[DATA FOR PROCESSING Boundary: Start]

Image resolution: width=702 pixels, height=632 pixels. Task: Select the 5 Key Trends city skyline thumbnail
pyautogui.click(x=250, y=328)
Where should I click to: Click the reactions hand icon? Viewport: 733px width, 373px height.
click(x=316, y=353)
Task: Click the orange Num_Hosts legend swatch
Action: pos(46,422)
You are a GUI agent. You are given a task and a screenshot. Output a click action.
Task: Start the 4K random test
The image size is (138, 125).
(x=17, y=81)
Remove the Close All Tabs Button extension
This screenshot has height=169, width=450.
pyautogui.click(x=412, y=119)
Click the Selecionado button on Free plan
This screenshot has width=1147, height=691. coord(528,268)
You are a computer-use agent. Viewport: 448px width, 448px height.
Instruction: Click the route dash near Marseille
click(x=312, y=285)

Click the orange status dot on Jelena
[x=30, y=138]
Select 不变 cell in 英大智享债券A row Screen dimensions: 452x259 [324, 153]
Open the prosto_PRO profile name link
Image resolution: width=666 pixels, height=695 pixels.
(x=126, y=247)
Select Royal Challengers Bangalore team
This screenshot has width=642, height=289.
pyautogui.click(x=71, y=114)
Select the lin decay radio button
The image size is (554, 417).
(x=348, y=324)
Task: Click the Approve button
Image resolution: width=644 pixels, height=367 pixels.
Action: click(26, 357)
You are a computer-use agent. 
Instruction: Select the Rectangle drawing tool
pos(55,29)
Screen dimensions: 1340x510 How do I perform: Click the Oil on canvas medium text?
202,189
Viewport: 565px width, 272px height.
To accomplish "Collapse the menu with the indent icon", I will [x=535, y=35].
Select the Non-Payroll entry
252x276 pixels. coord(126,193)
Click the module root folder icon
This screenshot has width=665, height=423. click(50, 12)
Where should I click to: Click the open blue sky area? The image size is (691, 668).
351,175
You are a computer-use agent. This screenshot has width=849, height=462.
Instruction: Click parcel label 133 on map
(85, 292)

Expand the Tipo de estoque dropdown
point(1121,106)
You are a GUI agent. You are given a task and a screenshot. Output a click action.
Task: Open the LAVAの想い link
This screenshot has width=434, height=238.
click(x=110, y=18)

[DATA FOR PROCESSING Boundary: End]

» **WORK TASK**
Check each line of the records for the string "agent" and state how many lines contain it. Give only the number.

» **WORKED SOLUTION**
5